What to do |
Write out the data that follows exactly, keeping every picture out.

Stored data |

************

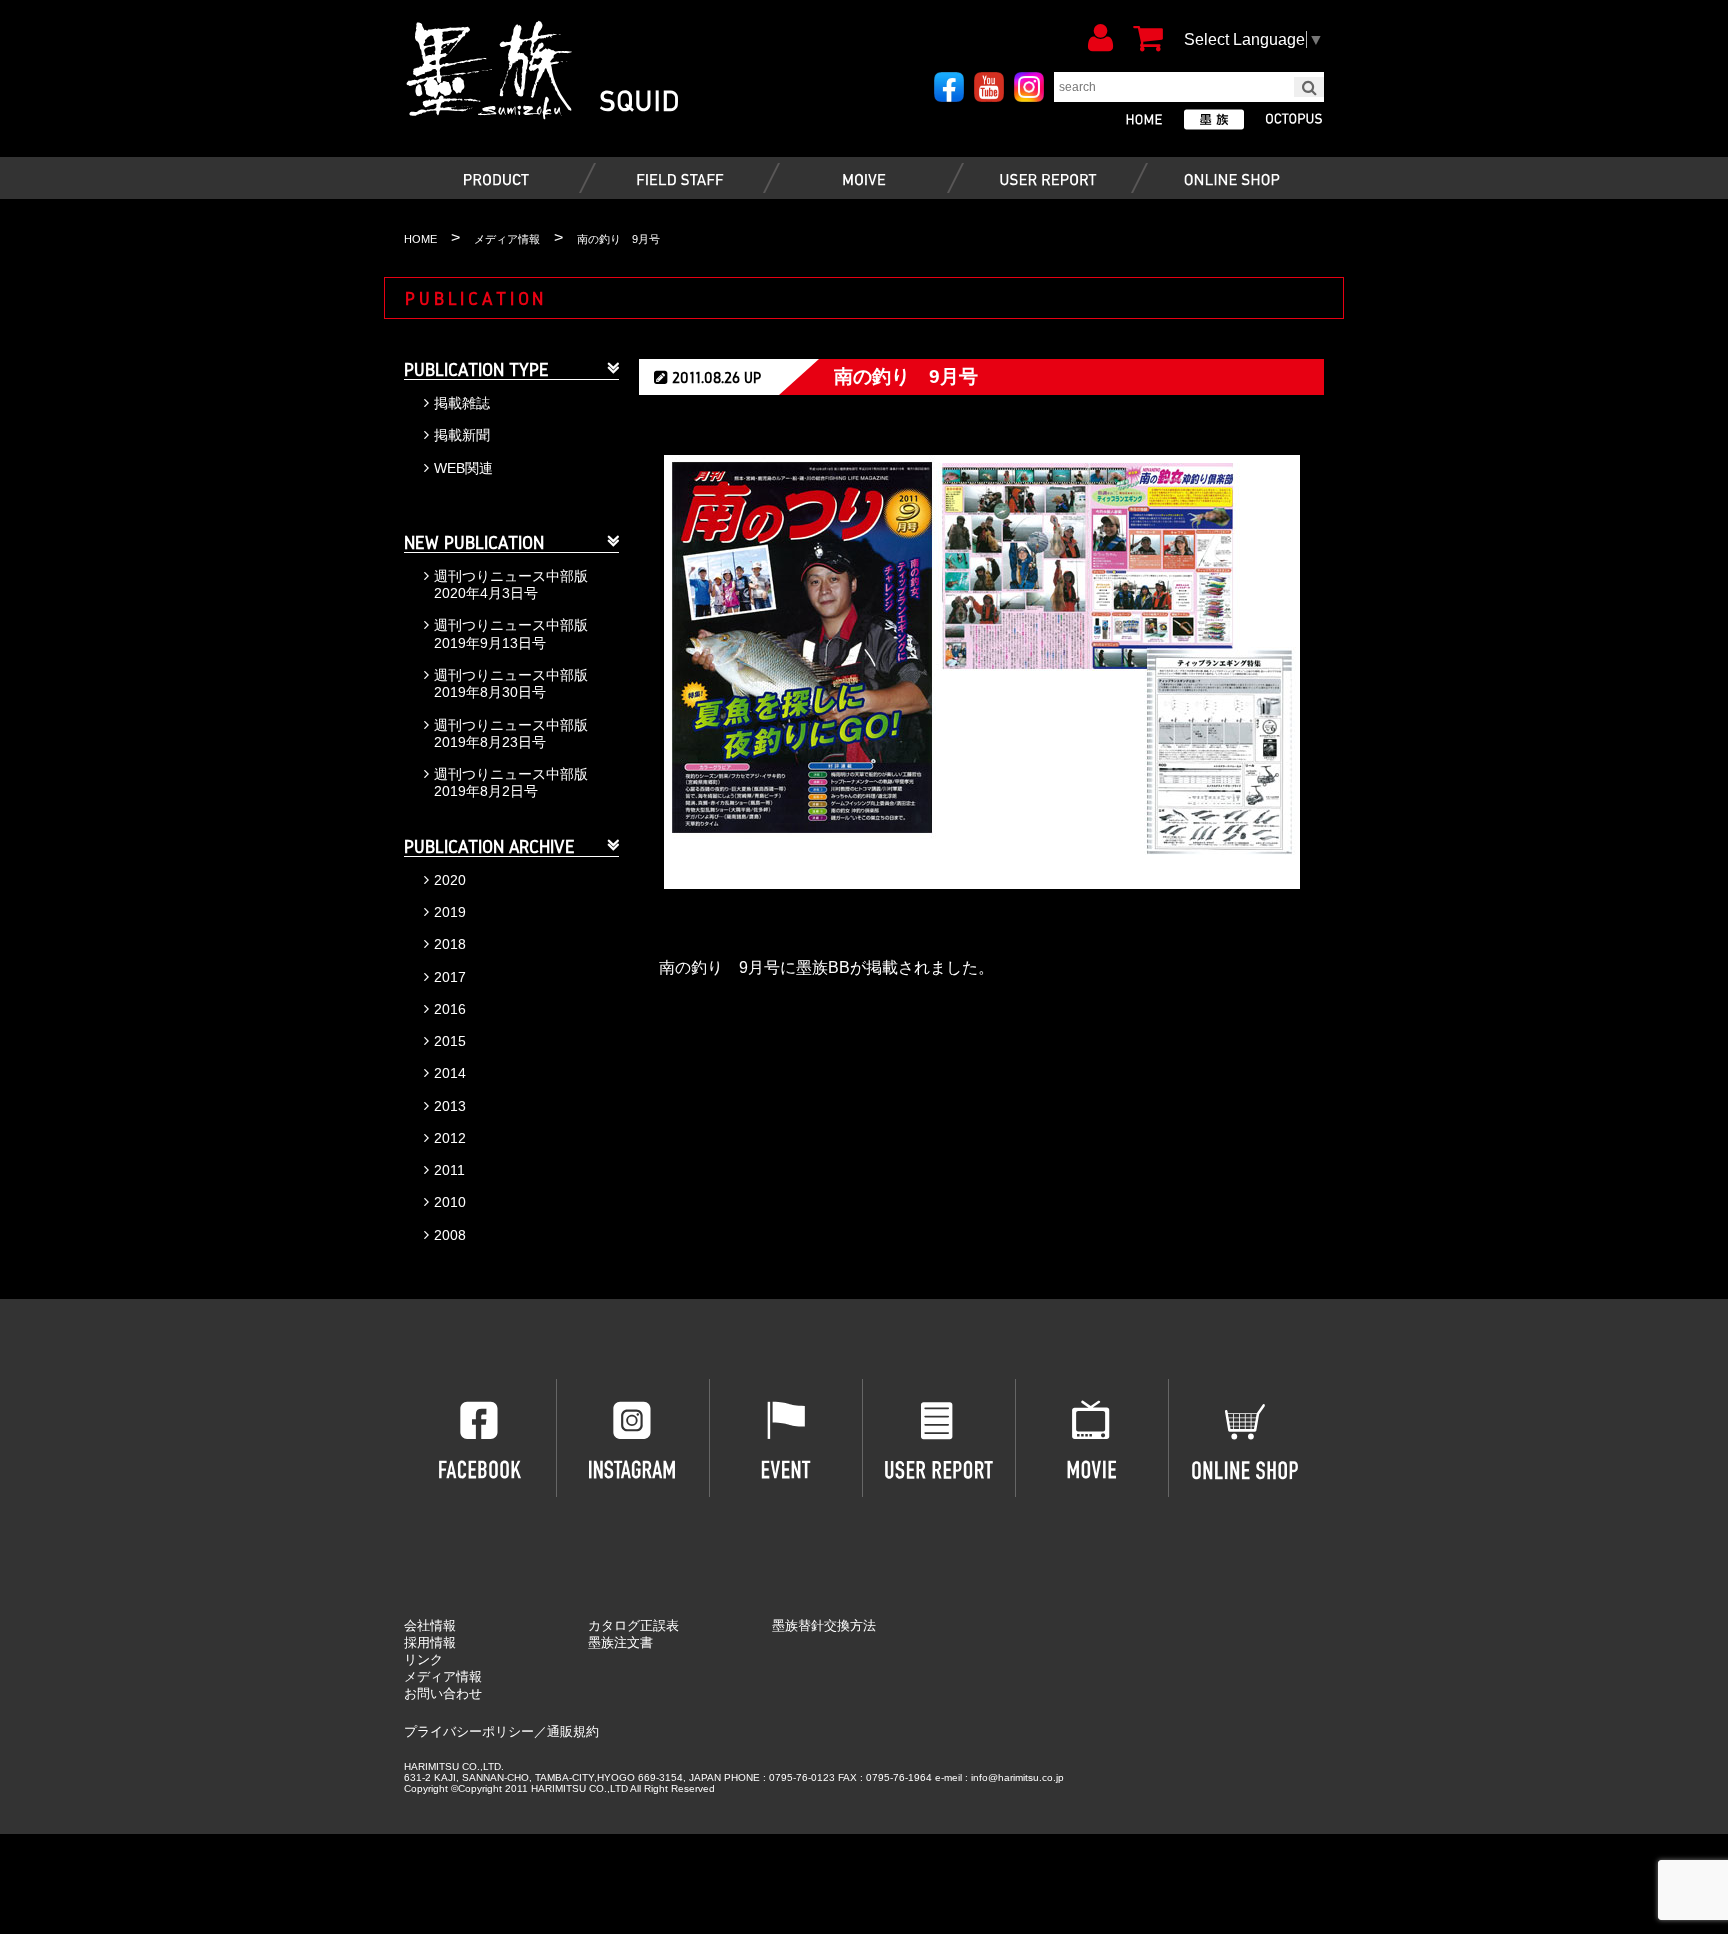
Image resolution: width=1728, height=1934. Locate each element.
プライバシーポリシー (469, 1731)
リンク (423, 1659)
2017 (450, 977)
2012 (450, 1138)
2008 (450, 1235)
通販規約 (573, 1731)
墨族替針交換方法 (824, 1625)
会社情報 (430, 1625)
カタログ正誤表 (633, 1625)
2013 (450, 1106)
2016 (450, 1009)
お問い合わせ (443, 1693)
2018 (450, 944)
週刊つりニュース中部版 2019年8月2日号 (511, 782)
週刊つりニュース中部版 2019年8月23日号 (511, 733)
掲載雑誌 (462, 403)
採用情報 (430, 1642)
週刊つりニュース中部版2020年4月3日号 (511, 584)
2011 (449, 1170)
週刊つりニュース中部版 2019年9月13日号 (511, 633)
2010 (450, 1202)
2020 (450, 880)
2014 (450, 1073)
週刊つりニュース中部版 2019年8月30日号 (511, 683)
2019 (450, 912)
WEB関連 (463, 468)
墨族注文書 (620, 1642)
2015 (450, 1041)
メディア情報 (443, 1676)
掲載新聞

************

Task result |
Image resolution: width=1728, height=1934. Locate each element.
プライバシーポリシー (469, 1731)
リンク (423, 1659)
2017 (450, 977)
2012 (450, 1138)
2008 (450, 1235)
通販規約 (573, 1731)
墨族替針交換方法 (824, 1625)
会社情報 (430, 1625)
カタログ正誤表 (633, 1625)
2013 (450, 1106)
2016 (450, 1009)
お問い合わせ (443, 1693)
2018 (450, 944)
週刊つりニュース中部版 2019年8月2日号 (511, 782)
週刊つりニュース中部版 2019年8月23日号 (511, 733)
掲載雑誌 (462, 403)
採用情報 (430, 1642)
週刊つりニュース中部版2020年4月3日号 (511, 584)
2011 (449, 1170)
週刊つりニュース中部版 2019年9月13日号 (511, 633)
2010 (450, 1202)
2020 (450, 880)
2014 (450, 1073)
週刊つりニュース中部版 2019年8月30日号 (511, 683)
2019 (450, 912)
WEB関連 (463, 468)
墨族注文書 (620, 1642)
2015 (450, 1041)
メディア情報 (443, 1676)
掲載新聞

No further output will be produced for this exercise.